Back in the day, when I was growing up, all children knew these songs and more; we heard them on T.V. shows, on the radio, and in the fifth grade, when EVERY single subject had to do with America, we had these and many, many, more in music class and some, were played for us ( records ), when they fit some part of history that we were leaning about.
Sadly, even the most "elite" schools of today, don't expose children to this ALL AMERICAN stuff.
Cool Water--The Sons of the Pioneers (1941)
Dusty Skies--Bob Wills & His Texas Playboys (1941)
--Noel Parmintel, 1964
In Scouts we would hike the ridges of the Ouchitas. In the summer there is no water up there. It is a five or more mile trip down to the valley to get water and then back up the mountains. All camps but one were dry camps up on the ridges. We would muster the strength we had and sing Cool Water in the evening.
Hank Williams does the best Cool Water. And it wasn’t even released while he was alive.
https://www.youtube.com/watch?v=3rLK3dfyfUo
I grew up being familiar with all of those. Heck, I also know who Pecos Bill is!☺
I learned all of these songs as a kid in the early to late 1950s. I rarely missed an episode of Roy Rogers and Trigger.
When I got old enough I learned to shoot straight and accurate and have manners like Roy Rogers and Dale Evans taught.Too bad TV doesn’t teach that today.All I see on TV these days are fascists, queers and transvestites who are creating Sodom and Gomorrah. But they cannot get closer to me than my property line a half mile away, and the TV has an off switch.
My favorite song among those listed is Tumbling Tumbleweed.
Its even a litte Shinto in there.
“Don’t fence me in,” also a good one.
THey both are here with Roy Rogers and Trigger:
https://www.youtube.com/watch?v=j7xUqTHGkw8
I know 5 of the 6. I guess I can’t go on the next cattle drive.
Ghost Riders
Cool Water
Old Paint
What happens when you play an old CW record backwards?

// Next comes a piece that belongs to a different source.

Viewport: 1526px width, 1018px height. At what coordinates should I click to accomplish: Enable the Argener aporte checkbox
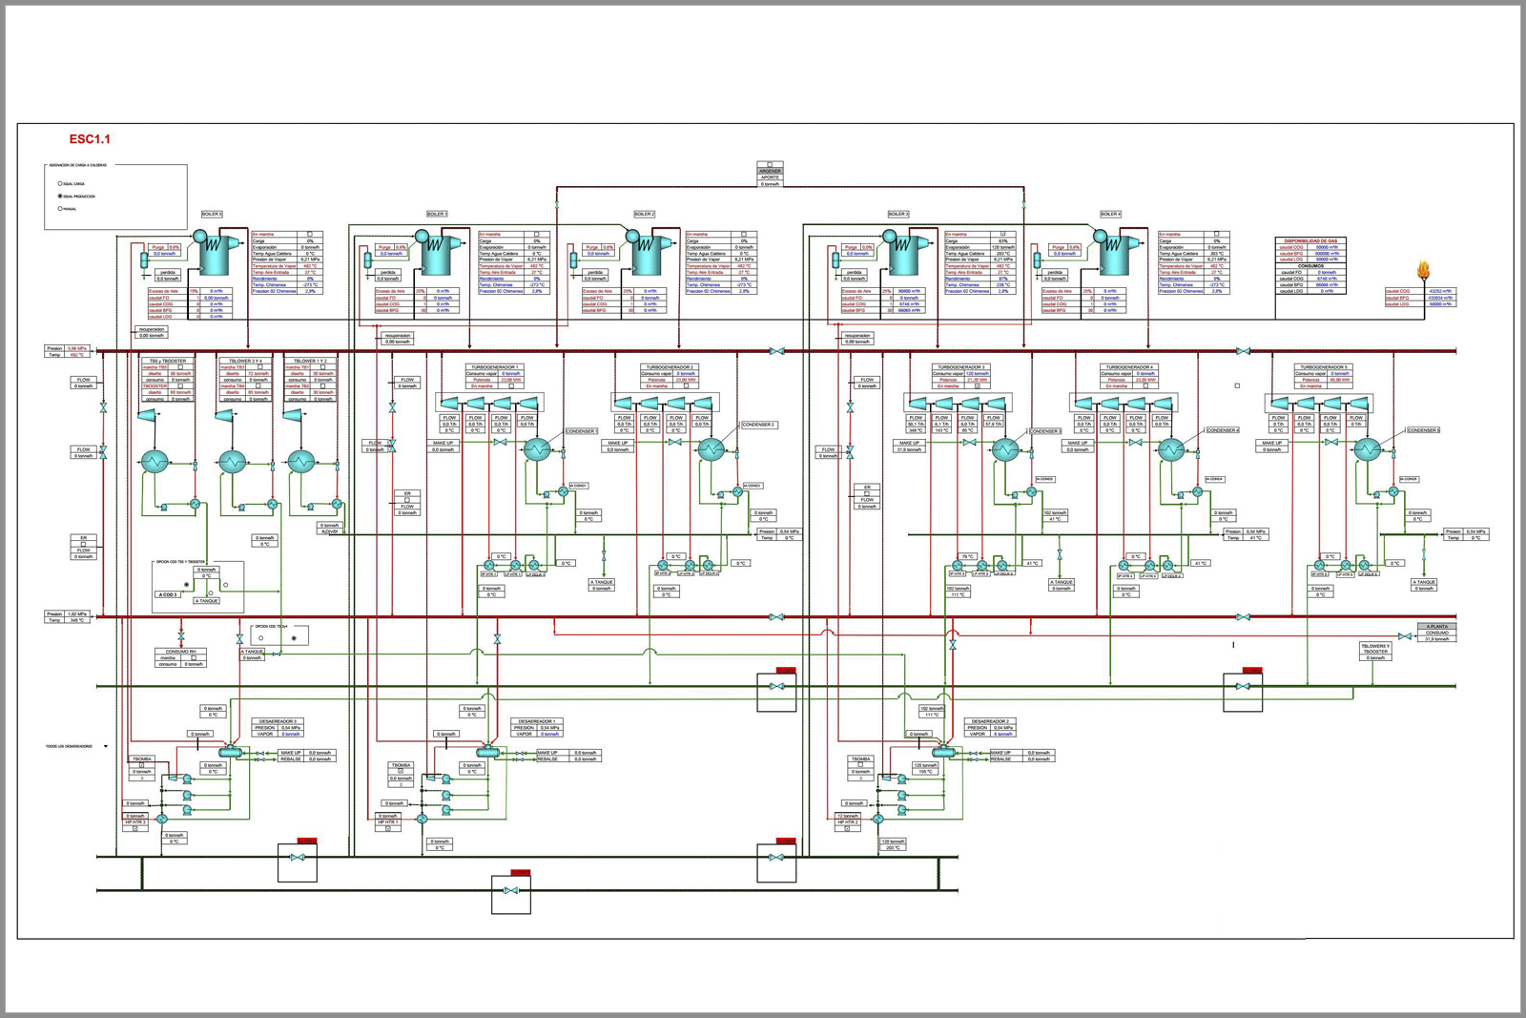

I know them all sometimes they play a few on Sirius” Willies Roadhouse Saturday night on Ranger Doug...
You forgot the most famous one of all, Home on the Range.
Why isn’t “You Broke My Heart So I Busted Your Jaw” listed?
Out where an Injun's yer friend,
Where the vegetables are green, and you can pee right into the stream,
We're back from the shadows again
No list of songs like this would be complete without at least one from Canadian icon Ian Tyson — who stands apart from the faux “country” scene because he actually WAS a rancher in southern Alberta. He was also a rodeo rider early in his life before a serious injury ended his career and got him started in the music business.
And Johnny Cash’s “The Blizzard” is the most definitive “cowboy” song of all time.
Lots of good cowboy songs, not just those ones. I go see Riders in the Sky whenever they come near enough, always a good show.
BTW, in Back in the Saddle Again, the lyrics are “where the longhorn cattle feed on the lowly jimson weed”, not “gypsum weed”. Though I hope the cattle don’t eat jimson weed, because it’s really poisonous.
You made me think of the last song at a cousin’s funeral decades ago... Happy Trails... my little brother and I looked at each other and couldn’t decide whether to laugh or cry!
Oh dang! I know every one of those songs! Glad it was not some whining bar room song.
But then, I was born on the High Plains West end of the Santa Fe trail, Cimarron Cutoff and raised on Bob Wills music. Learned to hate modern country when dad moved us to hillbilly country.